そして箱の上には、丸パンを押しつぶしたような形のものが載っていた。それには長い棒が生えていて、先端をみると、穴があいているのが見える。
「何だこれは……? か、閣下?」
「ふむ、サバンナに住む動物で、似たようなものを知っている。あのパンのような形をした部分から伸びるもの、あれは鼻のようだな」
「流石閣下……これは鉄の獣ですか」
「うむ、ほれみろ」
鉄の箱は、まるで生き物のように動き、大臣にその長い鼻を向けた。
「鼻を向けるのは興味を示した証、親愛を示す行為だ」
「なるほど」
せせら笑う大臣。が、次の瞬間、彼はその肉体を細切れにされた。
「鼻」からオレンジ色の閃光が走り、そこから出てきた何かが、大臣と魔術師たちをひき肉にしたのだ。そして部屋の中に満ちる絶叫と混乱。
緑の箱は唸りを上げ、雷のような音を箱の前から発する。すると、何が起きたのかわからないまま、親衛隊の兵士たちは体から血を吹き出して倒れた。
「呪いか?!」
「悪魔、悪魔だ……!」
バタバタとなぎ倒される親衛隊を見た魔術師たちは、競うように逃げ出す。緑の箱はそんな彼らの背中を、一切の慈悲もためらいもなく穴だらけにした。
彼らが召喚したのは戦車だった。大臣が鼻と思ったのは主砲だったのだ。
彼らには知る由もないが、この緑の箱は別の世界で「M4A2シャーマン戦車」と呼ばれているものだった。

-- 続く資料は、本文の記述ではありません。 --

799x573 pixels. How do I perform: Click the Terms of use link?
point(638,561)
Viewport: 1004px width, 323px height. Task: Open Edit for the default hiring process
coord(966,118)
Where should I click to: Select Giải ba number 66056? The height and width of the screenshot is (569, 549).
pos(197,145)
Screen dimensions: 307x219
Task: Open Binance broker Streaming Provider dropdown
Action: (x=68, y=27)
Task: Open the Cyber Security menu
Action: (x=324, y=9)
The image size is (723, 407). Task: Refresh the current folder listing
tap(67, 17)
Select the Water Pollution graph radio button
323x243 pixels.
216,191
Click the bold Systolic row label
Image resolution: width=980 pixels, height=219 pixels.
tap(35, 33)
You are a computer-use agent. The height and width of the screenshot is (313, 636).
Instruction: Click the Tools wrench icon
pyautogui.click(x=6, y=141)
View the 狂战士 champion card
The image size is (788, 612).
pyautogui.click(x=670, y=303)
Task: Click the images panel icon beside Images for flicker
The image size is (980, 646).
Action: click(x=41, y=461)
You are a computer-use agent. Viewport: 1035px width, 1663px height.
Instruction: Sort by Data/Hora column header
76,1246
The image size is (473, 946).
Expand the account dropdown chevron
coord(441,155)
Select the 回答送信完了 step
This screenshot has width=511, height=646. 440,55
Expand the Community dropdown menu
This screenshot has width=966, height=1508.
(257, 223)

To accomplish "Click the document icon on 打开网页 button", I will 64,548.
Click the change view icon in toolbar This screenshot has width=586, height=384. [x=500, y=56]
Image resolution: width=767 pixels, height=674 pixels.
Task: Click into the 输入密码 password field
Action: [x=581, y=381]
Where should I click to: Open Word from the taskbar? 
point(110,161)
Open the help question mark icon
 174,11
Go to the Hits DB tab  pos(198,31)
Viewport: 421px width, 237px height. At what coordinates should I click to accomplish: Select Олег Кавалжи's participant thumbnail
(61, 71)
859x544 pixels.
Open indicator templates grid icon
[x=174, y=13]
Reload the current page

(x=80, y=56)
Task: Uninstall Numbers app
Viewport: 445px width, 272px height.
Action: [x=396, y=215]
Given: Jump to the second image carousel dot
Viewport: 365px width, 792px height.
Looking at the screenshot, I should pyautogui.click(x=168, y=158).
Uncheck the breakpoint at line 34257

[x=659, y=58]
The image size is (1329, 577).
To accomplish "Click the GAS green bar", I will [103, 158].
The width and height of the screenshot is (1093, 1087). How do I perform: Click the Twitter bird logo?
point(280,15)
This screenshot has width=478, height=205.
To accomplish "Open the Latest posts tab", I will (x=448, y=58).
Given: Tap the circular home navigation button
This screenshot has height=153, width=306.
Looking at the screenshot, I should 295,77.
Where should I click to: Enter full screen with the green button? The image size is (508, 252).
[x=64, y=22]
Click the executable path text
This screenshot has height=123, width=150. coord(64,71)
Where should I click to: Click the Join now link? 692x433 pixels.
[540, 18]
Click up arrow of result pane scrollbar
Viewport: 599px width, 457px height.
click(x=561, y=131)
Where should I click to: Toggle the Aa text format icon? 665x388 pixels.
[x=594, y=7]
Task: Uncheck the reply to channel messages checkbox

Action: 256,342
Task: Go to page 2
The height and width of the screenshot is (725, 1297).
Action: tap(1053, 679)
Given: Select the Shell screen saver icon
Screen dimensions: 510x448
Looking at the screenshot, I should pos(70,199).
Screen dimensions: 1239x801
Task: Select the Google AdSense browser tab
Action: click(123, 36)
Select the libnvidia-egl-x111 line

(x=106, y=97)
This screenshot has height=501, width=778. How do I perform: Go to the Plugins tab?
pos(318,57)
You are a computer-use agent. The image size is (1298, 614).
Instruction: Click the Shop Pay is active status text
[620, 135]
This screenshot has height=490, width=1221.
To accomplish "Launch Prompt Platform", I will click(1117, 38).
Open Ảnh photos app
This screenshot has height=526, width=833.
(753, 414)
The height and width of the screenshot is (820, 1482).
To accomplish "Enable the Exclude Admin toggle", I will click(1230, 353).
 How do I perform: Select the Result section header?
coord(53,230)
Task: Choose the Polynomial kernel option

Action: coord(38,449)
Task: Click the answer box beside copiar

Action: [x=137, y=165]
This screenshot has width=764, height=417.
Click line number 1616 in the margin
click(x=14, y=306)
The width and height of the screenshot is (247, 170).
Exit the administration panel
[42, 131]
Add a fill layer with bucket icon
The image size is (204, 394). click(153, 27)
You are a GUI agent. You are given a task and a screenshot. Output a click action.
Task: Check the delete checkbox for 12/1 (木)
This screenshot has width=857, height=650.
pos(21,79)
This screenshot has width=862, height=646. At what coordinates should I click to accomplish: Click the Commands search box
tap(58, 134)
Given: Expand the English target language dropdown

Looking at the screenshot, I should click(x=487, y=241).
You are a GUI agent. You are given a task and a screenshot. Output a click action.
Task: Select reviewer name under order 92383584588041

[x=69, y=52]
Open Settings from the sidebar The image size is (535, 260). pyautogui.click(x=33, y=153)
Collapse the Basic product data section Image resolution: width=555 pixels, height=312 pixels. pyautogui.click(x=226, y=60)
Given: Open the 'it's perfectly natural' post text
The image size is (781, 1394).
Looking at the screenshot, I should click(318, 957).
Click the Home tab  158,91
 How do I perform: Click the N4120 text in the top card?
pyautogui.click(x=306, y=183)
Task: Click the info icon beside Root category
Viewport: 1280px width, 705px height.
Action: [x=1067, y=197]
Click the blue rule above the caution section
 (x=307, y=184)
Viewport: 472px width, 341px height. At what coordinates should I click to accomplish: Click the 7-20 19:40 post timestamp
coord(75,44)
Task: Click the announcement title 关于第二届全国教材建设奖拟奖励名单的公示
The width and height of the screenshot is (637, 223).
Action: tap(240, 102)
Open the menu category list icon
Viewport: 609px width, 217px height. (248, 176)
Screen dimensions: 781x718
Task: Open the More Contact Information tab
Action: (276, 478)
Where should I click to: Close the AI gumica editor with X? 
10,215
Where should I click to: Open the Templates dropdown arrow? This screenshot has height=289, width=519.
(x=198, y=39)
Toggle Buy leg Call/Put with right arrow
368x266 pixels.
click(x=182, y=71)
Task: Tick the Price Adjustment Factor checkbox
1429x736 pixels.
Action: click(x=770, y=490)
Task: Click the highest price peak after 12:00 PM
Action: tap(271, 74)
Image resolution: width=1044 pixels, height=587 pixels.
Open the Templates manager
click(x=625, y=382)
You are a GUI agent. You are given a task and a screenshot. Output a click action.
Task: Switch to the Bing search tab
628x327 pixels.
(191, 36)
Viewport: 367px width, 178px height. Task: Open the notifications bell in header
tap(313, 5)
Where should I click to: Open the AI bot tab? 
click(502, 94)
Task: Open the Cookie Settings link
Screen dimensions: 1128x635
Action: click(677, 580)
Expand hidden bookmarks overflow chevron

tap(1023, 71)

二度目の世界大戦で勝利に貢献し、偉大なる凡作とよばれた戦車だ。しかし、その戦車がなぜここに?
シャーマン戦車は背部から白い煙を吹き出すと、騒々しくガラガラとがなり立てて前に進む。そして、穴だらけの死体を踏みしだき床に広げると、魔法陣を血で塗り固めた。
すると、魔法陣に変化が現れる。
光の輪が生まれると、それが広がり、光の中から次から次へと戦車が出てきた。
鋼鉄製の戦車たちは、部屋の壁を物ともせずに突進し、それを破壊する。
そして、城の外、街へと向かっていった。